--- Exercise ---
Could you retype the lines below, starting at the line holding "[Call for Papers] (450, 814)" and stopping at the line holding "Theme (73, 1433)", inclusive? Copy them exactly and drop the images.

=== Recorded information ===

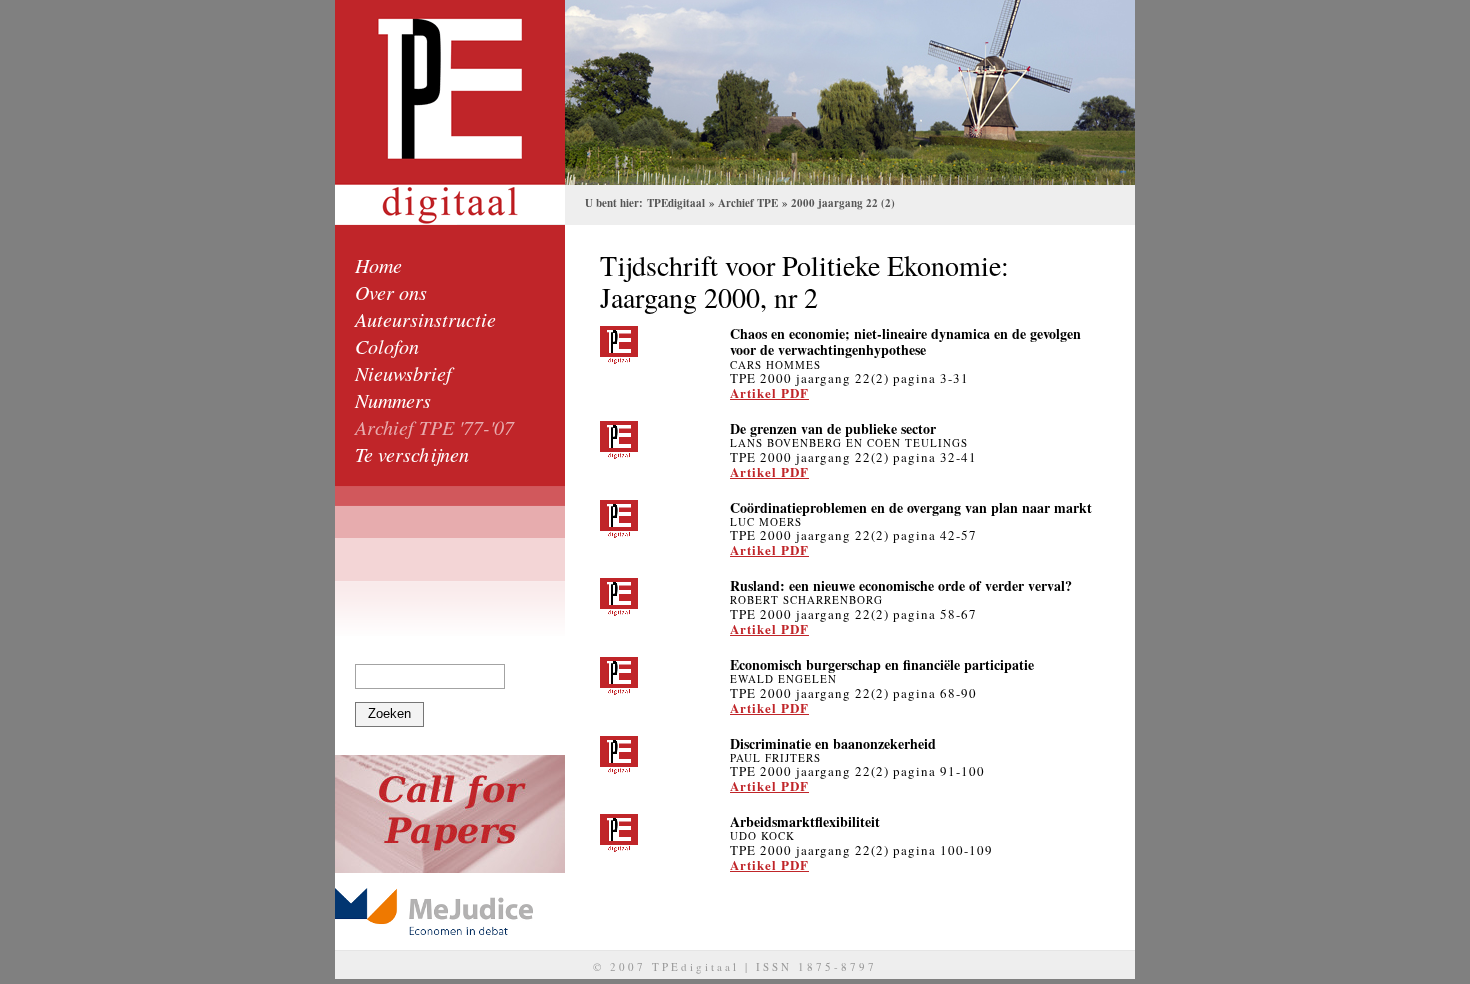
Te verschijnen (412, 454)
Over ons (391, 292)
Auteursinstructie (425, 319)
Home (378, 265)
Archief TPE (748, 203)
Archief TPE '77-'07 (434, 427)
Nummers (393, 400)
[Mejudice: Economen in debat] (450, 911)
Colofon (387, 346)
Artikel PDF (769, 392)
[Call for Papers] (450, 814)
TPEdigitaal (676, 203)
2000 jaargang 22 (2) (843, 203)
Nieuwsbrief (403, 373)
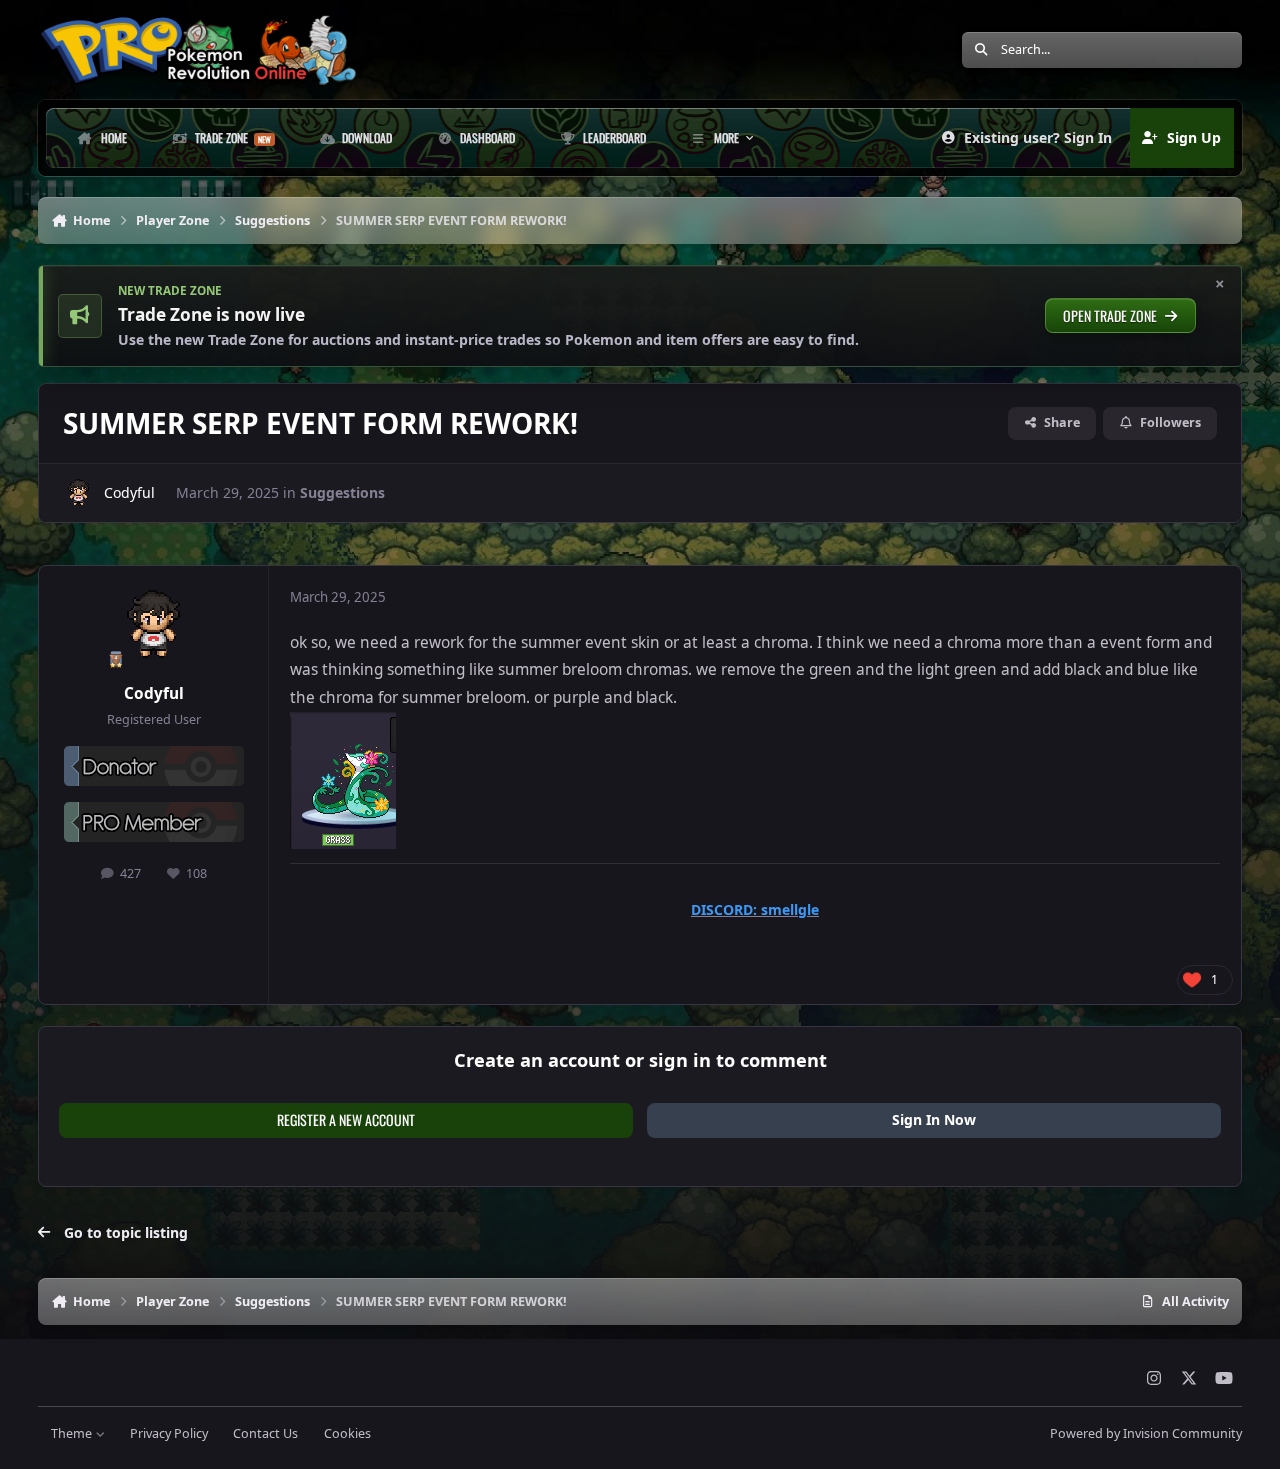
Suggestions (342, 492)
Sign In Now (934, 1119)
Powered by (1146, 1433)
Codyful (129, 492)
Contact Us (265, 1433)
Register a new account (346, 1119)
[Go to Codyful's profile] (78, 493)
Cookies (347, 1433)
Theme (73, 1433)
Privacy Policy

===

--- Answer below ---
[Call for Papers] (450, 814)
TPEdigitaal (676, 203)
2000 jaargang 22 (2) (843, 203)
Nieuwsbrief (403, 373)
Suggestions (342, 492)
Sign In Now (934, 1119)
Powered by (1146, 1433)
Codyful (129, 492)
Contact Us (265, 1433)
Register a new account (346, 1119)
[Go to Codyful's profile] (78, 493)
Cookies (347, 1433)
Theme (73, 1433)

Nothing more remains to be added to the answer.